Configure Kerberos Authentication for the HBase REST Gateway

  1. Add the following to the hbase-site.xml file for every REST Gateway:
    <property>
        <name>hbase.rest.keytab.file</name>
        <value>$KEYTAB</value>
    </property>
    <property>
        <name>hbase.rest.kerberos.principal</name>
        <value>$USER/_HOST@HADOOP.LOCALDOMAIN</value>
    </property>

    Substitute the appropriate credential and keytab for $USER and $KEYTAB respectively.

    The REST Gateway will authenticate with HBase using the supplied credential.

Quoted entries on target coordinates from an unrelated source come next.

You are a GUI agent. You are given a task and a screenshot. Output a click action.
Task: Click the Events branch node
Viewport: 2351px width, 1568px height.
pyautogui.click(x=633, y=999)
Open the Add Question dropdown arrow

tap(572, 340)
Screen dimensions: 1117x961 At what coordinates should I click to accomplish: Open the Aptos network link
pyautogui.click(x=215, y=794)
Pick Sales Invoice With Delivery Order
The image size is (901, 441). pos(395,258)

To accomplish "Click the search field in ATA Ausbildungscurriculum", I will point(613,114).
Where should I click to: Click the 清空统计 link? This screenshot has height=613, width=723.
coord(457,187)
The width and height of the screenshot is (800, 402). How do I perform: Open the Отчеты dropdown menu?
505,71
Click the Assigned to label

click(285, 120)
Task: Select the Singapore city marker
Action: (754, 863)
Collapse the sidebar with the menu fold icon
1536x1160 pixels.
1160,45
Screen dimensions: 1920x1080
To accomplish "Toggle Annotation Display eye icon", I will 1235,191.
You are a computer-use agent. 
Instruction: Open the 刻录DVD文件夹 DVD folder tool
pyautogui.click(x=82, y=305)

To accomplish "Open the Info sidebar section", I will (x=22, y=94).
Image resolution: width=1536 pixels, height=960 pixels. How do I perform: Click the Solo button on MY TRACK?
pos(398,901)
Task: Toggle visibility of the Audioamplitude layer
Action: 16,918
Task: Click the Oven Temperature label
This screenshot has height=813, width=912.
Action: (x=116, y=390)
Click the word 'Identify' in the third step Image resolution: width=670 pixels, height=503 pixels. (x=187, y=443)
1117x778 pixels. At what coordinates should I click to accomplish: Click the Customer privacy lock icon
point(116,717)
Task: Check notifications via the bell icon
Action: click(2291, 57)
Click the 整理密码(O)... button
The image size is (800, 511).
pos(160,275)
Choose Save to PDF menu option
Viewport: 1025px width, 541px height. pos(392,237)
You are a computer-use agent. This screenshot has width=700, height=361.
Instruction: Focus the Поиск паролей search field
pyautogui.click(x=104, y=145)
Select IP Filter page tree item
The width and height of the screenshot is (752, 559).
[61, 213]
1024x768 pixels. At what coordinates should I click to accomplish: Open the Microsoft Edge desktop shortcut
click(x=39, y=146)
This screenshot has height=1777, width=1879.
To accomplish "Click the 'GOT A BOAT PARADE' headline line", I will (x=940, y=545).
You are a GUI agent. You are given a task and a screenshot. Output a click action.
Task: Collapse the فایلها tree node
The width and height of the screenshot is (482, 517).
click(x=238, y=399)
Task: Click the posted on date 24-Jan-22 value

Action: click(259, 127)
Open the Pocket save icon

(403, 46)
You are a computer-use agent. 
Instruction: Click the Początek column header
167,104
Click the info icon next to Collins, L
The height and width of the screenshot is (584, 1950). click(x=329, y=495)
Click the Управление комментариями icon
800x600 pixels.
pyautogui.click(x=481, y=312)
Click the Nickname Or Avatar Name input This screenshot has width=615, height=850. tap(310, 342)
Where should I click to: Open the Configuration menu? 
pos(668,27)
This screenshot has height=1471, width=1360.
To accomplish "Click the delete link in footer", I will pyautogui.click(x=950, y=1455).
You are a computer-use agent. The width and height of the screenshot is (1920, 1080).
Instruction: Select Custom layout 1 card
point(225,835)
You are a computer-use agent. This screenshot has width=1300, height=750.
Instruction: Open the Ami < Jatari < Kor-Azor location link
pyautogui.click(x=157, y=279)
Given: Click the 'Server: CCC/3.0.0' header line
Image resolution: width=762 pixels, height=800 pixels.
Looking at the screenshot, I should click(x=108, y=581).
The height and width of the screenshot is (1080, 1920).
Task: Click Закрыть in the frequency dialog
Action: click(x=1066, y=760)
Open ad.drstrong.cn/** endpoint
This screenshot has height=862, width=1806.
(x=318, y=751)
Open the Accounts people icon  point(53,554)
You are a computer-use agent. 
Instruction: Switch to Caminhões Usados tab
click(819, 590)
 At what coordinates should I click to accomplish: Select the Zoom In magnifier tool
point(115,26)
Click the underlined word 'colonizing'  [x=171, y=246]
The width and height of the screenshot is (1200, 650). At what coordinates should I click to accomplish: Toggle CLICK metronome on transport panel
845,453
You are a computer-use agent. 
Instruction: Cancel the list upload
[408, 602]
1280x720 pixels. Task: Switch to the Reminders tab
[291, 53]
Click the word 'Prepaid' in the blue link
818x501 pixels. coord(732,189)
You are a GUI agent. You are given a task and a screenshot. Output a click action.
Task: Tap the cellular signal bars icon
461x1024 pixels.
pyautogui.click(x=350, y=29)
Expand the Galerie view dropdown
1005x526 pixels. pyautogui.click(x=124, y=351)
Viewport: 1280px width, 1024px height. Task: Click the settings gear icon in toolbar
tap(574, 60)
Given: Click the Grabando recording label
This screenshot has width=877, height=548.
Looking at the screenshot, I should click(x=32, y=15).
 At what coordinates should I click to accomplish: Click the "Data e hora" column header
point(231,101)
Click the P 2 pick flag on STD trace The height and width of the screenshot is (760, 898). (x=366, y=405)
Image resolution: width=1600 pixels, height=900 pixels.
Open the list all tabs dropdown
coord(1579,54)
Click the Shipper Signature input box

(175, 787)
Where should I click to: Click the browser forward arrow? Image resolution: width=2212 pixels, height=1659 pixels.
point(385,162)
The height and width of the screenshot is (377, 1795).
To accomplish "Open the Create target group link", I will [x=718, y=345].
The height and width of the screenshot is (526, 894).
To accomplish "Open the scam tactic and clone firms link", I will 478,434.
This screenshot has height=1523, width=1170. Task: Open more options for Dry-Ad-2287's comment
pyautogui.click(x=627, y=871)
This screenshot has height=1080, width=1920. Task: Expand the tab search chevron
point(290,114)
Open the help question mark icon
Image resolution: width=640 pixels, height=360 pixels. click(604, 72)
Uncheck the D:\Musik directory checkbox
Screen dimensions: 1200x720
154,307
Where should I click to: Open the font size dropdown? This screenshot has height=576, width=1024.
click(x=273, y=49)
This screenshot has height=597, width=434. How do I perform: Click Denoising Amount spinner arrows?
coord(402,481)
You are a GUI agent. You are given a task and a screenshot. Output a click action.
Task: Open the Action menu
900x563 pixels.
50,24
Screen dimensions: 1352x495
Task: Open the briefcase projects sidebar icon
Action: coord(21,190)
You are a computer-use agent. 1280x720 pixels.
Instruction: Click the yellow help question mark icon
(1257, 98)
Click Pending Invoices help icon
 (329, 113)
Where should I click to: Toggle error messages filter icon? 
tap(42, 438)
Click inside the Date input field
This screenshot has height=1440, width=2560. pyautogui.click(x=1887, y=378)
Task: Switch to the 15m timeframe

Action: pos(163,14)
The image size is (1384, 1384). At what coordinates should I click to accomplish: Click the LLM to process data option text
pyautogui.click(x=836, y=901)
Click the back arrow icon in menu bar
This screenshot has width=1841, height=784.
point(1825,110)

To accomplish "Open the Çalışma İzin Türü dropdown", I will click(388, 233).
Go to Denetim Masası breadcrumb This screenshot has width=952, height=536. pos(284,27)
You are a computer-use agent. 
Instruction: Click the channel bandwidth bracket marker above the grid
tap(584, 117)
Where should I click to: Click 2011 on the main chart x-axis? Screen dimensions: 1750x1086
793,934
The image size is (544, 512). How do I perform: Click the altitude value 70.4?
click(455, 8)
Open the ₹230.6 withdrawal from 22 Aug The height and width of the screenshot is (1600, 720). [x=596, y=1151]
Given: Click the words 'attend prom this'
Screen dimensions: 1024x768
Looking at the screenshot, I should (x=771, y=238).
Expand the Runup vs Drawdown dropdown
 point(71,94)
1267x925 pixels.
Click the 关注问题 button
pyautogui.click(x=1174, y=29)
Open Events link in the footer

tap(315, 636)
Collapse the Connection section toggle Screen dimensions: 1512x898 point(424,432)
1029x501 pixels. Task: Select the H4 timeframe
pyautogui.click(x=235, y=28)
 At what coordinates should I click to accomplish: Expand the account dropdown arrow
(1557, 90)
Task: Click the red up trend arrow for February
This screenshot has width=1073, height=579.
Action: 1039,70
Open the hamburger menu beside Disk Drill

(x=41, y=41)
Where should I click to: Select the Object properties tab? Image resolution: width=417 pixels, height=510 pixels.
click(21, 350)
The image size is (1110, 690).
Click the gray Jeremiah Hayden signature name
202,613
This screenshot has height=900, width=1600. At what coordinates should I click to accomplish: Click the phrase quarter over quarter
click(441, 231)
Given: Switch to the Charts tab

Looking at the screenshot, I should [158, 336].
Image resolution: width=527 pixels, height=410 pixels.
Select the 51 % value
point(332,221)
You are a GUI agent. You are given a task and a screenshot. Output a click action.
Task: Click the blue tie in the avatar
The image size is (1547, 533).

  2. In order to use the REST API principal to interact with HBase, it is also necessary to add the hbase.rest.kerberos.principal to the acl table. For example, to give the REST API principal, rest_server, administrative access, a command such as this one will suffice:
    grant 'rest_server', 'RWCA'
  3. To enable REST Gateway Kerberos authentication for client access, add the following to the hbase-site.xml file for every REST Gateway:
    <property>
        <name>hbase.rest.authentication.type</name>
        <value>kerberos</value>
    </property>
    <property>
        <name>hbase.rest.authentication.kerberos.principal</name>
        <value>HTTP/_HOST@HADOOP.LOCALDOMAIN</value>
    </property>
    <property>
        <name>hbase.rest.authentication.kerberos.keytab</name>
        <value>$KEYTAB</value>
    </property>
    <!-- Add these if you need to configure a different DNS interface from the default -->
    <property>
        <name>hbase.rest.dns.interface</name>
        <value>default</value>
    </property>
    <property>
        <name>hbase.rest.dns.nameserver</name>
        <value>default</value>
    </property>

    Substitute the keytab for HTTP for $KEYTAB.